__What you need to do__
Arrange everything from the line containing "The image size is (830, 450)." down to the line containing "click(x=83, y=336)" as a two-column CSV headed item and answer, with one row per item. Put each field in quotation marks, replace line breaks with spaces, and leave the pictures out.

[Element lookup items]
** start **

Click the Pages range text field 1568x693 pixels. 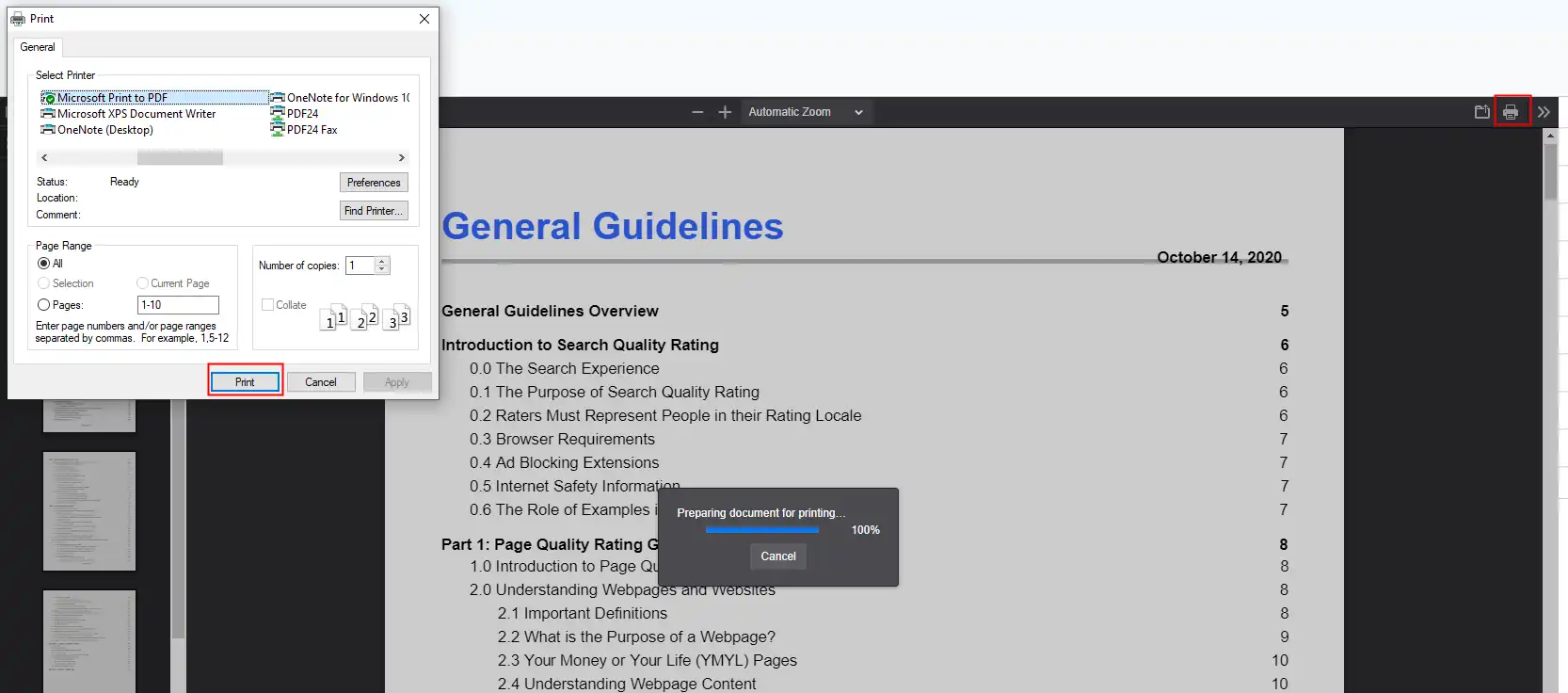[x=178, y=305]
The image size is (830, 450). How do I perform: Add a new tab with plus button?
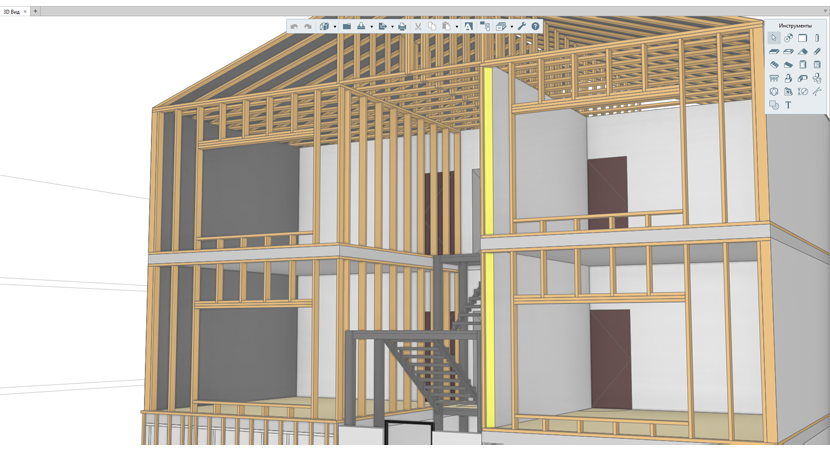coord(35,11)
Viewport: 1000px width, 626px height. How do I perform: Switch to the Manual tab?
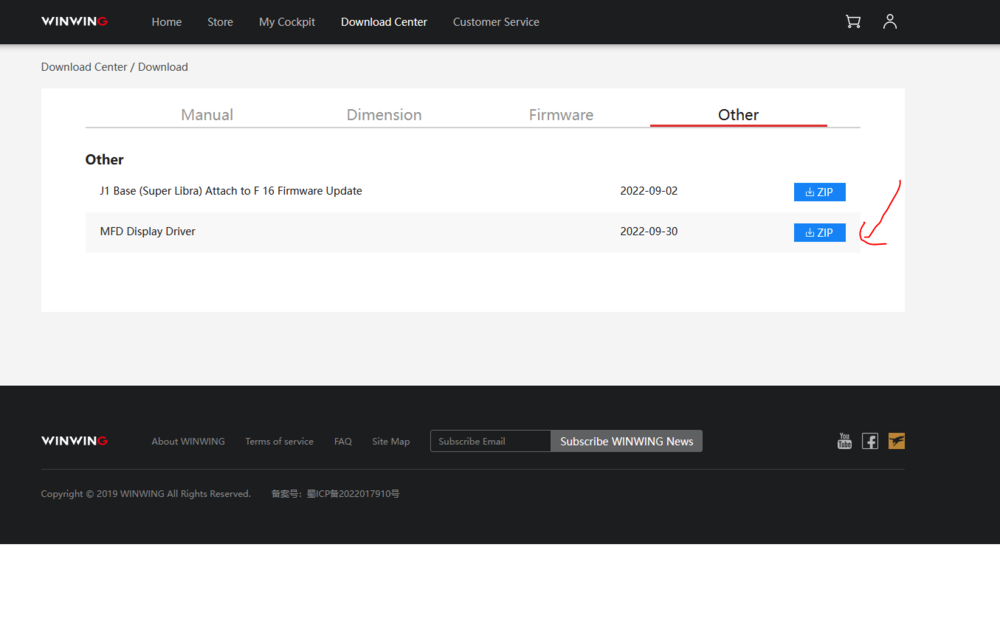pyautogui.click(x=207, y=115)

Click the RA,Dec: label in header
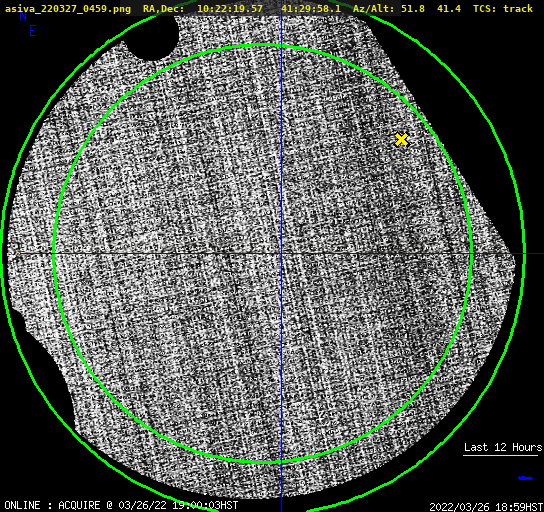click(x=164, y=8)

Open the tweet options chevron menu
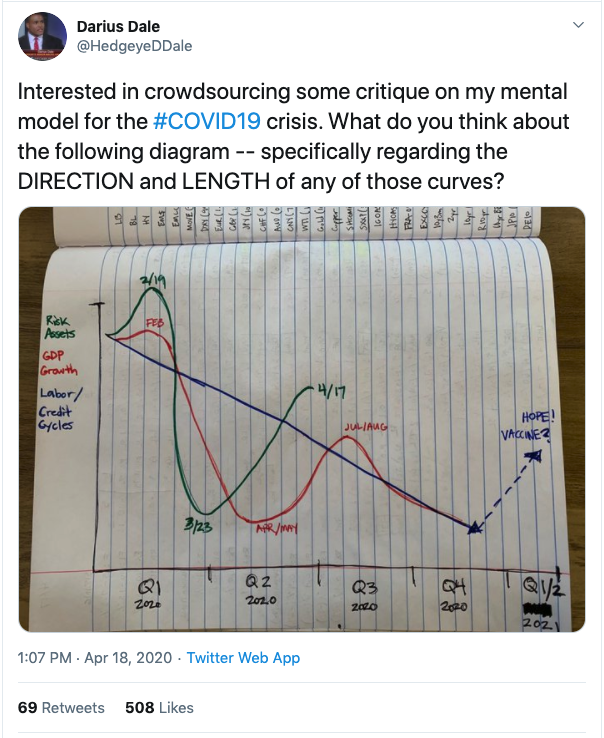point(578,25)
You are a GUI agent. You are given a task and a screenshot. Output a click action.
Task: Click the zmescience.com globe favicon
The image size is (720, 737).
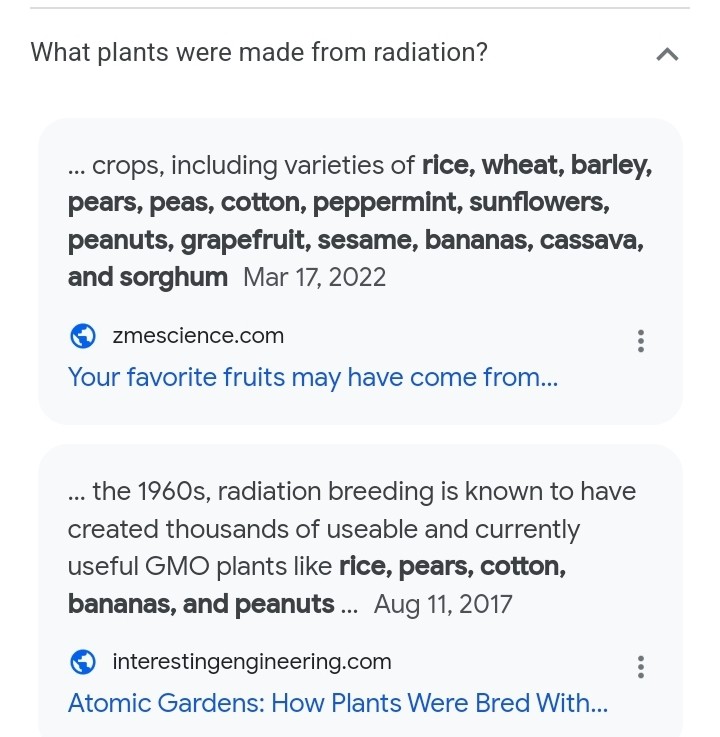click(x=83, y=336)
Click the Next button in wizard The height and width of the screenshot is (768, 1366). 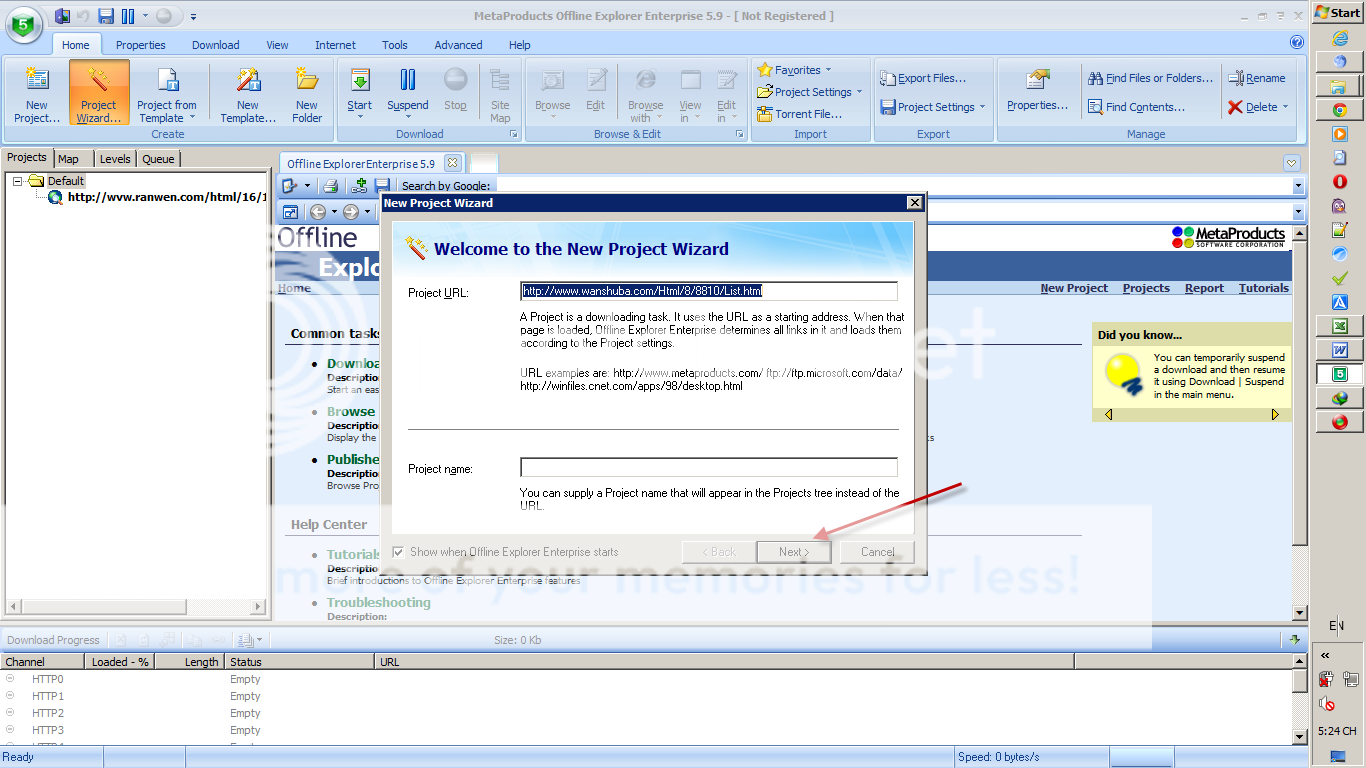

** end **

__Solution to this exercise__
item,answer
"The image size is (830, 450). How do I perform: Add a new tab with plus button?","coord(35,11)"
"Viewport: 1000px width, 626px height. How do I perform: Switch to the Manual tab?","pyautogui.click(x=207, y=115)"
"Click the RA,Dec: label in header","click(x=164, y=8)"
"Open the tweet options chevron menu","point(578,25)"
"You are a GUI agent. You are given a task and a screenshot. Output a click action. Task: Click the zmescience.com globe favicon The image size is (720, 737).","click(x=83, y=336)"